Input =>
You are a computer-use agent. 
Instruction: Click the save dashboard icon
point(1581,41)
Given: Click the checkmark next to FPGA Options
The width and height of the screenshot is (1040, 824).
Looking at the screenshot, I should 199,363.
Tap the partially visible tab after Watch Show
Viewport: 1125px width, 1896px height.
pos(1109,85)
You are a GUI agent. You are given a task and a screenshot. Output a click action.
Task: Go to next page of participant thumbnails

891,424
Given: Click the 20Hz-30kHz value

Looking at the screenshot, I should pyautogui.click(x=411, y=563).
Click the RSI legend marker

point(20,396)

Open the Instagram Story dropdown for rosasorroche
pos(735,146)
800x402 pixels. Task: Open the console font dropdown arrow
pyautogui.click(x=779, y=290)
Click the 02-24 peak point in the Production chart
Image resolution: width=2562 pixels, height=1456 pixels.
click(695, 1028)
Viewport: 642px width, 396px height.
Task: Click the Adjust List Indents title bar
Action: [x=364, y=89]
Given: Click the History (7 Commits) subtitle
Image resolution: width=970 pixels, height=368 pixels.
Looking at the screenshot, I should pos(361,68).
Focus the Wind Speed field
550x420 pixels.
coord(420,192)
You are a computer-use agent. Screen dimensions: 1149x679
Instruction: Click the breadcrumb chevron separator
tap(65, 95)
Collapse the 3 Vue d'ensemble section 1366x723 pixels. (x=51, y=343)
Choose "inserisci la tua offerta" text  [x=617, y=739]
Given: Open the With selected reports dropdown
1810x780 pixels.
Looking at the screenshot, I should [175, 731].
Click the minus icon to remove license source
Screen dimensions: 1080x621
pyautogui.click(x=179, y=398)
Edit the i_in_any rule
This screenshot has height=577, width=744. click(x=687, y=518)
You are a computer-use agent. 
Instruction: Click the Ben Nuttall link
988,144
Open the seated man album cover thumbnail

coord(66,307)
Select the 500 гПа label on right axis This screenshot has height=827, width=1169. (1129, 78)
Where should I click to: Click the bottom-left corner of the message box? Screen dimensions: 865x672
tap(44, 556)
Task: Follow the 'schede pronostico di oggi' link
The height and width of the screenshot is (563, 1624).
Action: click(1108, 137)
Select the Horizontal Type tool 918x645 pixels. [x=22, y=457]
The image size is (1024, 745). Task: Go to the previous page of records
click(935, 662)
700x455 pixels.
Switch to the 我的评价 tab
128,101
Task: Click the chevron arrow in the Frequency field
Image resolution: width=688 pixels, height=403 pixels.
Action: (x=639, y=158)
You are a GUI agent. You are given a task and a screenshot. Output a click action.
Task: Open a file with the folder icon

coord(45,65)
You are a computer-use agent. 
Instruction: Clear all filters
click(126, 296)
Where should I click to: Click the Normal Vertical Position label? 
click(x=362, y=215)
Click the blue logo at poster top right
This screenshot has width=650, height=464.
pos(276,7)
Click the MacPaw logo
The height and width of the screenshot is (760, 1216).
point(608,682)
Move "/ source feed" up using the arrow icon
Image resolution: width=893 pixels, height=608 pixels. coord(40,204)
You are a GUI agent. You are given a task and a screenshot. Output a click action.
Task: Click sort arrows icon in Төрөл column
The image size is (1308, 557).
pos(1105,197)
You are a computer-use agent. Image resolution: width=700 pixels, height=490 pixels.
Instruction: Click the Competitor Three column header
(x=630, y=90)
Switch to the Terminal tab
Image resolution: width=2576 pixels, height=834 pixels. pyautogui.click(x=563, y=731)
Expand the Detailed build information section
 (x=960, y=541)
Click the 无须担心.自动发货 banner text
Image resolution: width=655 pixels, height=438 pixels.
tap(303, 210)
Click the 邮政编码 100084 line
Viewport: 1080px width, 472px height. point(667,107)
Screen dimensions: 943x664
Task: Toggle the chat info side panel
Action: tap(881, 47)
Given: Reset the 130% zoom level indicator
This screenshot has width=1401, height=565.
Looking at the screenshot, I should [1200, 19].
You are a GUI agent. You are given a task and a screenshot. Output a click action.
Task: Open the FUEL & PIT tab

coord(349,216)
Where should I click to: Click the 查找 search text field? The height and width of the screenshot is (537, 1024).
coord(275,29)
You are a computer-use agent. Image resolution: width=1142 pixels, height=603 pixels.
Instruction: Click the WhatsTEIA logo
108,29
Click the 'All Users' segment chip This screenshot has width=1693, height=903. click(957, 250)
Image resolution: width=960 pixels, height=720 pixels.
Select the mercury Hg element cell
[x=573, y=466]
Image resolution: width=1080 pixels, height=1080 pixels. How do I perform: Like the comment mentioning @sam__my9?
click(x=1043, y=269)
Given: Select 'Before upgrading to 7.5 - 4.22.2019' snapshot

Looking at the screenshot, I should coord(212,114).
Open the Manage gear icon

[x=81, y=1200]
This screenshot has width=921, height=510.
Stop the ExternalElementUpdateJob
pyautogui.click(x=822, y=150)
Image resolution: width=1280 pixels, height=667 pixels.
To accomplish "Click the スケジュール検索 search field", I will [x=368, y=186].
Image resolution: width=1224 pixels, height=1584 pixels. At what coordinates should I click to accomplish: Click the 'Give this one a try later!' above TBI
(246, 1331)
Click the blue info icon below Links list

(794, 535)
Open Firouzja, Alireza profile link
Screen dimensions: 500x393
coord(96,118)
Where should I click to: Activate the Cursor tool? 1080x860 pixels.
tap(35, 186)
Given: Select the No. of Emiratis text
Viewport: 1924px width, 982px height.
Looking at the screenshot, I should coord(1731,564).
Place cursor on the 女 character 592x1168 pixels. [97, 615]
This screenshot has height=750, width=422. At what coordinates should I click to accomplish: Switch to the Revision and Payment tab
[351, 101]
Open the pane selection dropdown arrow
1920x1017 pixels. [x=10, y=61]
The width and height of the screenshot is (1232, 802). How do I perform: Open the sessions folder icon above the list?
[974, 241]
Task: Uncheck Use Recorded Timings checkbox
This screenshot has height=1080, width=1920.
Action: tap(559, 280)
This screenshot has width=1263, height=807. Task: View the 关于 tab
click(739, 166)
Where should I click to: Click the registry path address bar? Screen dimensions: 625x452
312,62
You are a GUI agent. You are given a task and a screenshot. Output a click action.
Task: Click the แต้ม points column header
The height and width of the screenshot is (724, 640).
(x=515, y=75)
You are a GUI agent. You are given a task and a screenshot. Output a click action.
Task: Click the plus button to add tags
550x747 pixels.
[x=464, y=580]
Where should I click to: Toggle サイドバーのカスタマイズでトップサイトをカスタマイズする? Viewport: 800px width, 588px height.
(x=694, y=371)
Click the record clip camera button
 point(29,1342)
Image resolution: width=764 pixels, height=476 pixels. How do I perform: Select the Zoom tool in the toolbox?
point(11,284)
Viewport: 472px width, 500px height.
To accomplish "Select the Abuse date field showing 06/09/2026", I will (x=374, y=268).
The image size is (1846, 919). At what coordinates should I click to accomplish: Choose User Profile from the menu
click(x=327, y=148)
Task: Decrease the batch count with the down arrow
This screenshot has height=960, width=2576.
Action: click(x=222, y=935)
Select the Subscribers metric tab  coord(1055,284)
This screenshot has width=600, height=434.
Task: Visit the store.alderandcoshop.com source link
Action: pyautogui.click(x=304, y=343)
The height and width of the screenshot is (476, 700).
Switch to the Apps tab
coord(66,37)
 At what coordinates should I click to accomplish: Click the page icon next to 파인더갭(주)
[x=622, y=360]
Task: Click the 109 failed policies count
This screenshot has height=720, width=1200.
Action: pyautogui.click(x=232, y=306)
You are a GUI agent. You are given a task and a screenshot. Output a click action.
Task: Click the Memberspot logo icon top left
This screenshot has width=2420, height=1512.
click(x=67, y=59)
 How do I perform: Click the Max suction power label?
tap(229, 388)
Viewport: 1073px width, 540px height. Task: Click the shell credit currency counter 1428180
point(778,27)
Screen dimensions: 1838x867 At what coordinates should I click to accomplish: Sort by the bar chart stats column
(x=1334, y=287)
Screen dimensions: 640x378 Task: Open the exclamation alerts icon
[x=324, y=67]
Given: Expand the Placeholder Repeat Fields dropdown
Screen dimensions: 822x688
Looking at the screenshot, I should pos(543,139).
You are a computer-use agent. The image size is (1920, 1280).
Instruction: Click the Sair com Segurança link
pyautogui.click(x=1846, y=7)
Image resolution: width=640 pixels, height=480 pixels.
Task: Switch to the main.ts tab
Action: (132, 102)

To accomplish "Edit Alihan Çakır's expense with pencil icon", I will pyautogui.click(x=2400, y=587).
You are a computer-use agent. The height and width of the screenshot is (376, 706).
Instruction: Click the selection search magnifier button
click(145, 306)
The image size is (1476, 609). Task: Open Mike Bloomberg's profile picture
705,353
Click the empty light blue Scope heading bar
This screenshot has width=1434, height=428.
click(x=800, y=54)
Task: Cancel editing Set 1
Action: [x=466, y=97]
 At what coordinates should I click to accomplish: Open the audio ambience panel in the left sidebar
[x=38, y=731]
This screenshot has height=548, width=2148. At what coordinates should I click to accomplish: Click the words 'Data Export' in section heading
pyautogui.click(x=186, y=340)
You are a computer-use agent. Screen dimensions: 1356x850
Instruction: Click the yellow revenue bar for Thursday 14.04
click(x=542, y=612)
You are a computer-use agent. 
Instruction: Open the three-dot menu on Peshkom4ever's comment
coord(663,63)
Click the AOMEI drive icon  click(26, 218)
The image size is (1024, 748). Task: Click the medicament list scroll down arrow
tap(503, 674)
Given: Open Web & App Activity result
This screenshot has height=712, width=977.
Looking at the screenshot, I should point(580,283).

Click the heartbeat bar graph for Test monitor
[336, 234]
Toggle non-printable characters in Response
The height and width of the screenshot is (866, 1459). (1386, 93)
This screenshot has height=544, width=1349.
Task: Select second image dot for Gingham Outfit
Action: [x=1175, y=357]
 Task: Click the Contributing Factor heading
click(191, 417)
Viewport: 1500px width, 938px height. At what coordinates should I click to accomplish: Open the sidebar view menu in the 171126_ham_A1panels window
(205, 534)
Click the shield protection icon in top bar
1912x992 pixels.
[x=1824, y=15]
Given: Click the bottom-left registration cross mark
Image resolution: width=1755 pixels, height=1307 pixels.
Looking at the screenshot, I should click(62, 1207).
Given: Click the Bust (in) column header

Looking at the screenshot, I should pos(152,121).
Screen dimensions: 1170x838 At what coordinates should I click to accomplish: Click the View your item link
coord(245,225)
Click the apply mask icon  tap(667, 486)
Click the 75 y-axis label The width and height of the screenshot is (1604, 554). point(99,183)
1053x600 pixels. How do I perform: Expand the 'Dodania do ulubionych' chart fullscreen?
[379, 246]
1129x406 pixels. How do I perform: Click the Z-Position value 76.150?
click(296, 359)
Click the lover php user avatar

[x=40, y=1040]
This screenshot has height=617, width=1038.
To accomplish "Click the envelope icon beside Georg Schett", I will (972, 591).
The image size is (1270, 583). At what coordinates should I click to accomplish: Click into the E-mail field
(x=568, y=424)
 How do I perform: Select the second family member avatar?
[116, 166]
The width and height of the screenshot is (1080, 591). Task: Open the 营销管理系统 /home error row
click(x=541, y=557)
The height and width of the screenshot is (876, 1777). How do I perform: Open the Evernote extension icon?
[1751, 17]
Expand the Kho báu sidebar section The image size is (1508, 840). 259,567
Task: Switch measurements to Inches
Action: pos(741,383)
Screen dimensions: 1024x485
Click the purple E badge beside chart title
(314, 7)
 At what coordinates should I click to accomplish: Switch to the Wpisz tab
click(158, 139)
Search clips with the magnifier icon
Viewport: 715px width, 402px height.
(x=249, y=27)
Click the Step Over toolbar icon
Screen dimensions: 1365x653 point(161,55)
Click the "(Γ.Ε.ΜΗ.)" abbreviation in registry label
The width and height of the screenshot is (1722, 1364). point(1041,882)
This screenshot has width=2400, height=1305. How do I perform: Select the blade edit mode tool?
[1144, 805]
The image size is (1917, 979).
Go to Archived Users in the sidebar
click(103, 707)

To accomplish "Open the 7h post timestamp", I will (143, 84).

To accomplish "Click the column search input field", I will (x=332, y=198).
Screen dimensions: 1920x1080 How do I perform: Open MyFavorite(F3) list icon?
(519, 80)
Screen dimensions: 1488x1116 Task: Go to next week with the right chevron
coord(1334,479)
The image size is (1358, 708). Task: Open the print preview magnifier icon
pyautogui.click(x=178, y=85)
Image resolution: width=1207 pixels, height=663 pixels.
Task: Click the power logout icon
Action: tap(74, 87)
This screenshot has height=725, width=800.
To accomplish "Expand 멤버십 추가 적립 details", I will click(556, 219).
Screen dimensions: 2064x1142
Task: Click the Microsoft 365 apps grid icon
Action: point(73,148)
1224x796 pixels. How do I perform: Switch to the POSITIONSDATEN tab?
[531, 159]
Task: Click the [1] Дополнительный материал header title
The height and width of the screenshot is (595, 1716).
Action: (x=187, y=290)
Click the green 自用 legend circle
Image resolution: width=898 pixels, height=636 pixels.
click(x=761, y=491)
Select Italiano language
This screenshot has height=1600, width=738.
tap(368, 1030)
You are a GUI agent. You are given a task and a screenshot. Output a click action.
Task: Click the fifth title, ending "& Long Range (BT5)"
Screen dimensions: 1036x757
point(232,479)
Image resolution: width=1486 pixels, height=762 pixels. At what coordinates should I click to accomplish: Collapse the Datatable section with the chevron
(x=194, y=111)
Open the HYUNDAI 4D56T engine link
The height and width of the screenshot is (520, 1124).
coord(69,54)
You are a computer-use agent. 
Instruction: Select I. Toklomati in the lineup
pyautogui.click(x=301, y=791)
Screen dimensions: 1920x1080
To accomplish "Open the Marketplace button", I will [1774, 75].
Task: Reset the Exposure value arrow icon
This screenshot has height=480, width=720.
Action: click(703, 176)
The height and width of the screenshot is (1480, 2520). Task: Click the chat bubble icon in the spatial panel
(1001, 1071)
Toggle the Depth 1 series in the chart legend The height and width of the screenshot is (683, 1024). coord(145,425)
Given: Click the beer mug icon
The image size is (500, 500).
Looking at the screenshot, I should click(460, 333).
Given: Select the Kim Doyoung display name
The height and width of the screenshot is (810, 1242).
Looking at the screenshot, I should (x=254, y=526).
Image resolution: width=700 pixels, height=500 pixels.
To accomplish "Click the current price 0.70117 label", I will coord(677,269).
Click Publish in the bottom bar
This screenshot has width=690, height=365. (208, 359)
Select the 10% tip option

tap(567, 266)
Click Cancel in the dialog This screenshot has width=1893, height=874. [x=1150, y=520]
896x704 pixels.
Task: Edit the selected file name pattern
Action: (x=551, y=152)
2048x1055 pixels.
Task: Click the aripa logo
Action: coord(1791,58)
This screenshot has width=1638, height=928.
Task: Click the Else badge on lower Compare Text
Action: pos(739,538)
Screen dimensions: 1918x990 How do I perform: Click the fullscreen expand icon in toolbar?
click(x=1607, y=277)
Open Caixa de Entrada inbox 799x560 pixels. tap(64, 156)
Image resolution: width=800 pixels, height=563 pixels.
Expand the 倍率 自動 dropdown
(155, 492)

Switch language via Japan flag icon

Task => Extract every line of the records above that contains the string "Toggle", matching case exactly.

Task output =>
Task: Toggle the chat info side panel
Where should I click to: Toggle サイドバーのカスタマイズでトップサイトをカスタマイズする? Viewport: 800px width, 588px height.
Toggle non-printable characters in Response
Toggle the Depth 1 series in the chart legend The height and width of the screenshot is (683, 1024). coord(145,425)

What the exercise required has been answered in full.